REQUIREMENT: Please render the data below as a JSON list of strings, one string per line, skipping blank lines and leaving out the pictures.

DATA FOR PROCESSING:
-*-*-
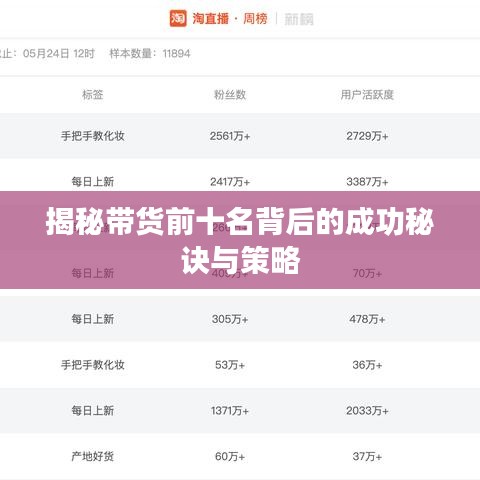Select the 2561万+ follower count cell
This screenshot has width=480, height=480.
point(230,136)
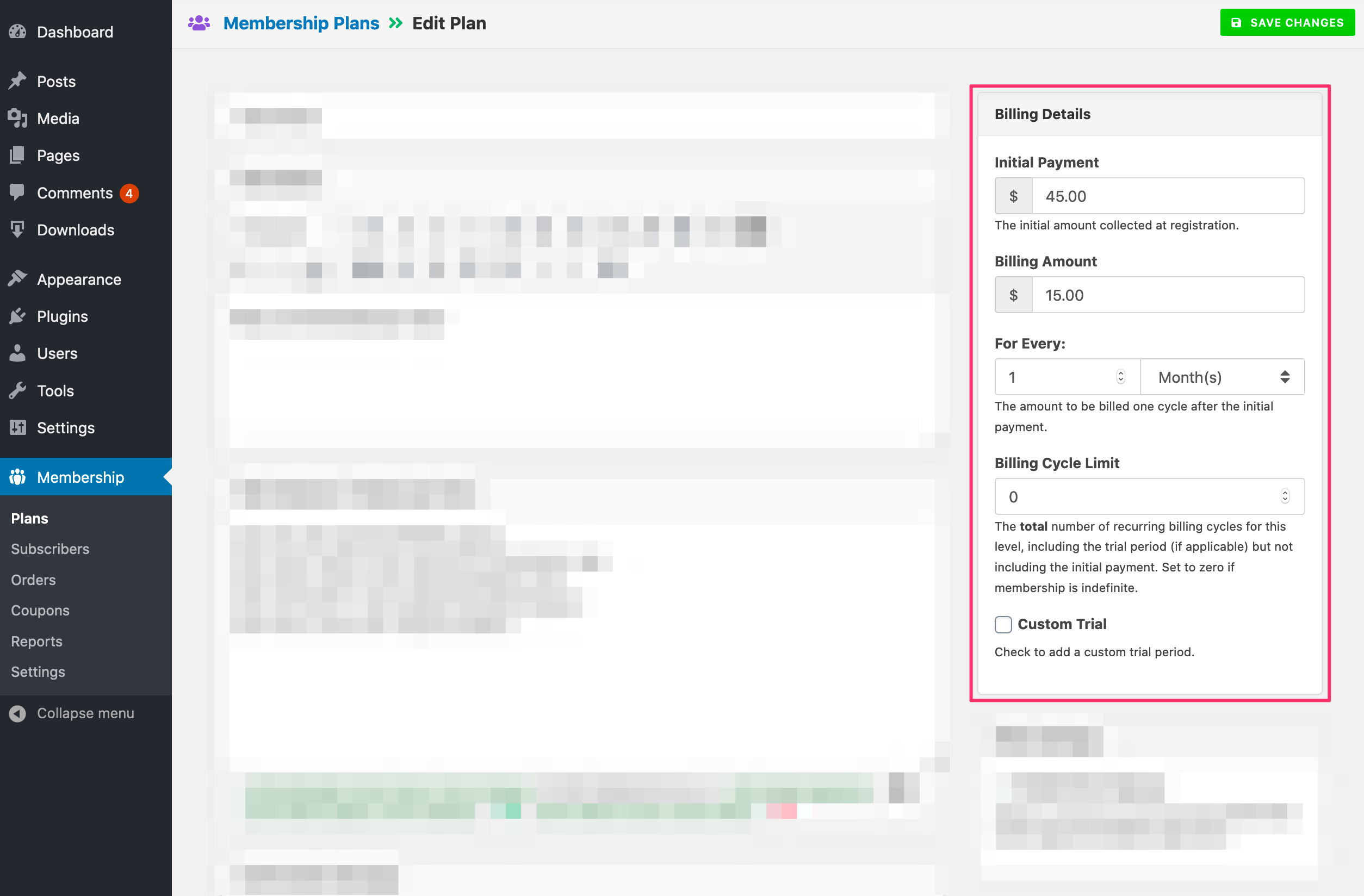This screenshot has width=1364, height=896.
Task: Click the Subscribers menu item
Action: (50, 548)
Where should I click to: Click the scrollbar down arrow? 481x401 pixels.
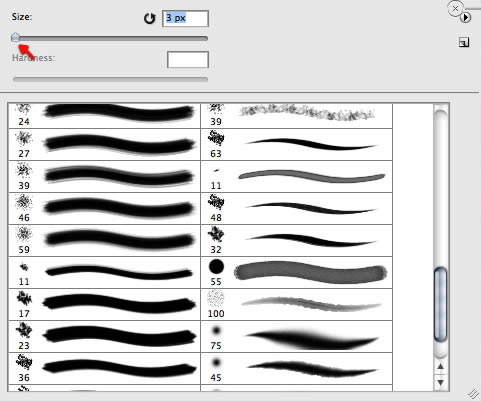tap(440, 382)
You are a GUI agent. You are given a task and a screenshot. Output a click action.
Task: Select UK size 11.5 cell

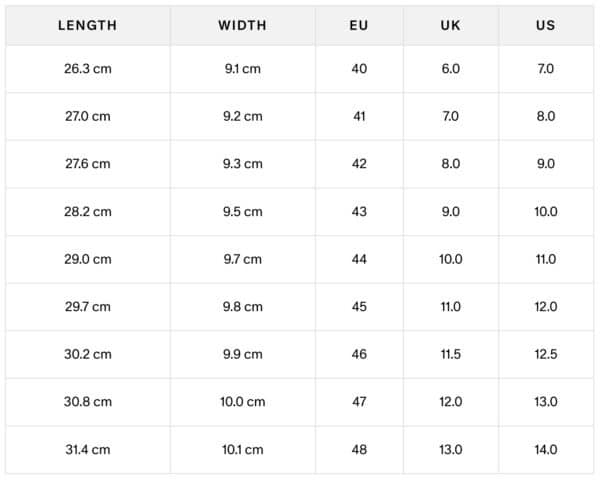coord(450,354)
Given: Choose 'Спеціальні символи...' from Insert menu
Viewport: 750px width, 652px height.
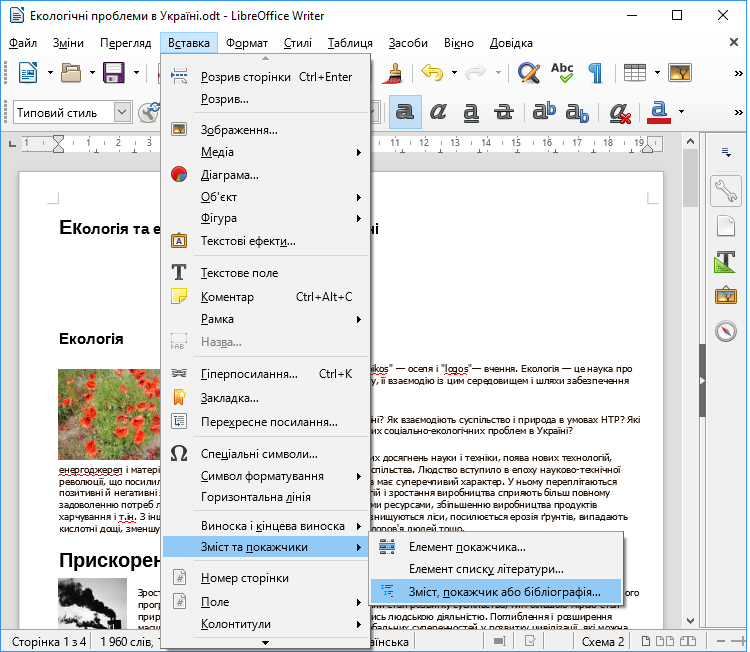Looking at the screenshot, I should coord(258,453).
-*-*-
CORRECT RESPONSE:
[
  "Select the 2561万+ follower count cell",
  "This screenshot has width=480, height=480.",
  "point(230,136)",
  "This screenshot has width=1364, height=896.",
  "Task: Click the Subscribers menu item",
  "Action: (50, 548)",
  "Where should I click to: Click the scrollbar down arrow? 481x401 pixels.",
  "tap(440, 382)",
  "You are a GUI agent. You are given a task and a screenshot. Output a click action.",
  "Task: Select UK size 11.5 cell",
  "coord(450,354)",
  "Given: Choose 'Спеціальні символи...' from Insert menu",
  "Viewport: 750px width, 652px height.",
  "Looking at the screenshot, I should coord(258,453)."
]